EXERCISES TO COMPLETE:
1. Print the part of the Cheilosia ahenea article that opens with the words containing "Black with infuscated" and closes with "North Spain, Ireland.".
2. Using the Cheilosia ahenea article, mark each statement yes or no and quote the words that decide it: (a) Adult males have all-black legs. (b) In Ireland the species lives in the montane zone. (c) The flight period runs from April to June.

SUPPLIED PASSAGE:

☆ ☆ ☆ ☆

Cheilosia ahenea

Scientific classification
- Kingdom: Animalia
- Phylum: Arthropoda
- Clade: Pancrustacea
- Class: Insecta
- Order: Diptera
- Family: Syrphidae
- Genus: Cheilosia
- Species: C. ahenea
- Binomial name: Cheilosia ahenea (von Roser, 1840)
- Synonyms: Cheilosia laskai Speight, 1978

= Cheilosia ahenea =

- Genus: Cheilosia
- Species: ahenea
- Authority: (von Roser, 1840)
- Synonyms: Cheilosia laskai Speight, 1978

Species of fly

Cheilosia ahenea is a Palearctic species of hoverfly.

==Description==
External images For terms see Morphology of Diptera

Black with infuscated wings. Adult males have a shining abdomen, and all-black legs. Thorax with pale hairs of a single length, sternites weakly dusted, scutellar bristles sometimes lacking. Identification by examination of the male genitalia. The male genitalia are figured by Barkalov and Ståhls,(1997).

==Distribution==
Cheilosia ahenea is a Palearctic species with a limited distribution in Europe - Central Europe, North Spain, Ireland.

==Biology==
The habitat is grassland including both calcareous and non-calcareous subalpine pasture, in central Europe in the montane zone up to nearly 2000 metres. In Ireland, this species occurs on the coast at sea level, in calcareous grassland. Adult habitat and habits. The insect flies close to the ground and often settles on bare ground or stones. It also hovers. Flowers visited include Ranunculus, Taraxacum, Antennaria, Dryas, and Hieracium The flight period is May to July.

☆ ☆ ☆ ☆

DATA EXTRACTS:
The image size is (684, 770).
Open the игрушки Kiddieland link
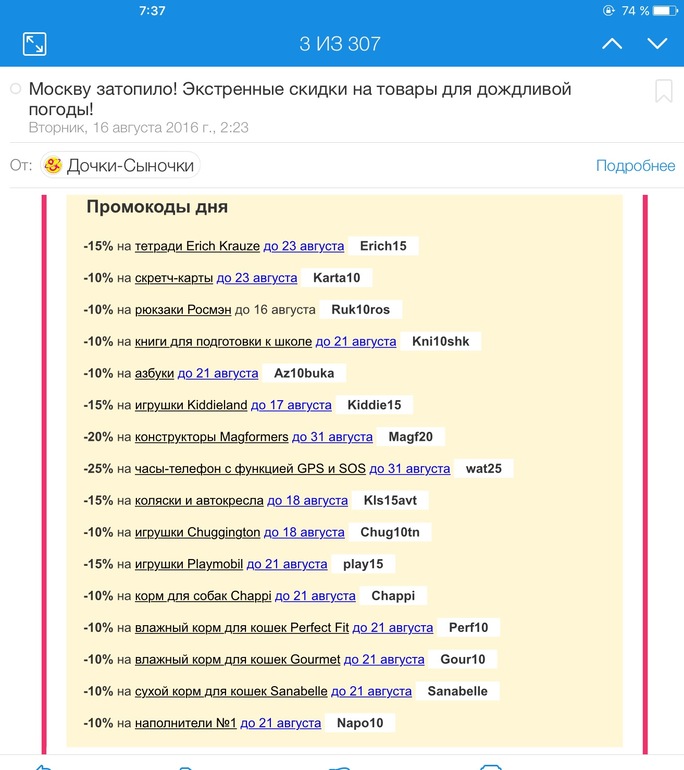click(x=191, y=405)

☆ ☆ ☆ ☆

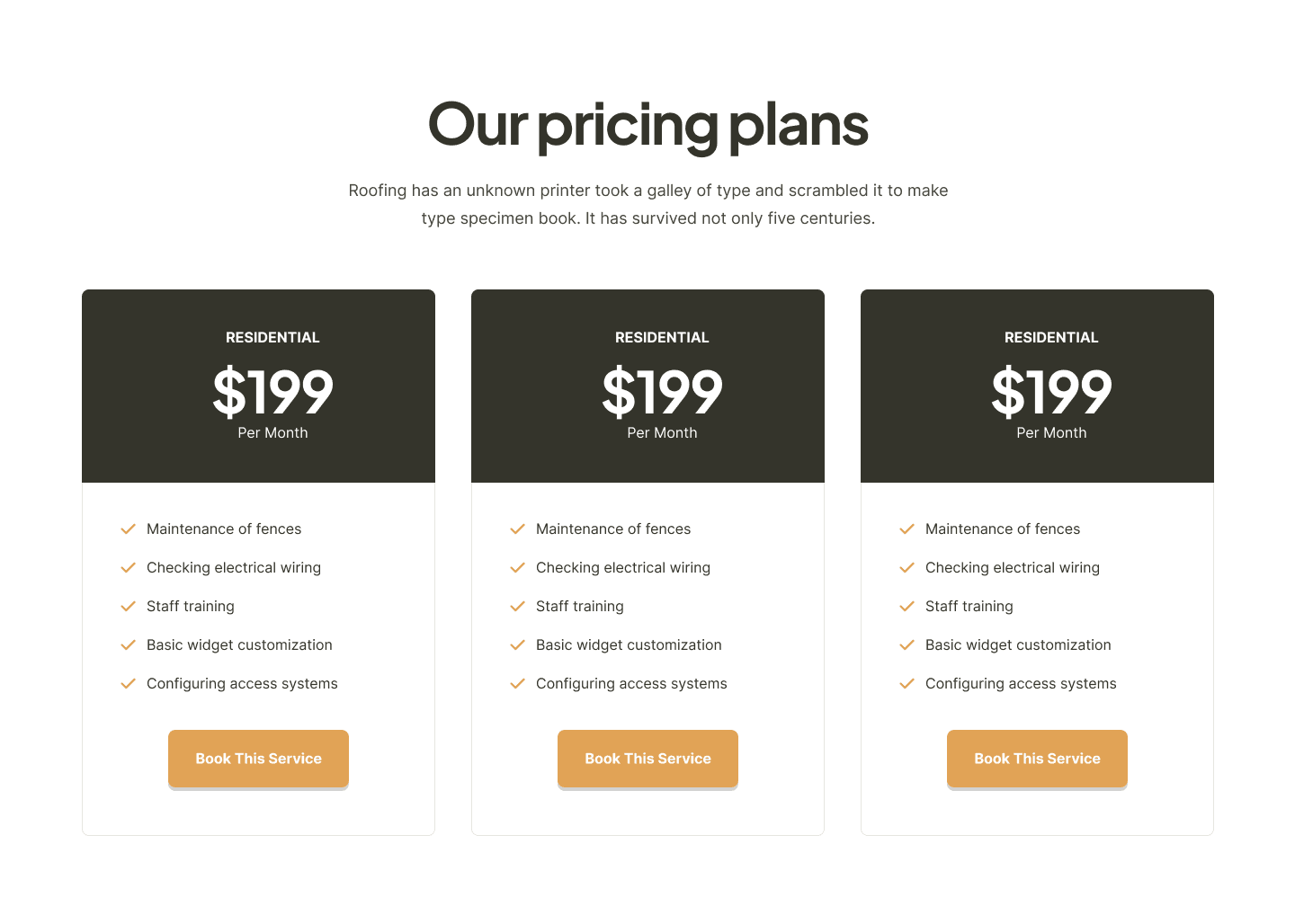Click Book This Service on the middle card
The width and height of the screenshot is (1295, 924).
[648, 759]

☆ ☆ ☆ ☆

ANSWERS TO THIS EXERCISE:
1.
Black with infuscated wings. Adult males have a shining abdomen, and all-black legs. Thorax with pale hairs of a single length, sternites weakly dusted, scutellar bristles sometimes lacking. Identification by examination of the male genitalia. The male genitalia are figured by Barkalov and Ståhls,(1997).

==Distribution==
Cheilosia ahenea is a Palearctic species with a limited distribution in Europe - Central Europe, North Spain, Ireland.

2.
(a) Yes: "Adult males have a shining abdomen, and all-black legs."
(b) No: "In Ireland, this species occurs on the coast at sea level, in calcareous grassland."
(c) No: "The flight period is May to July."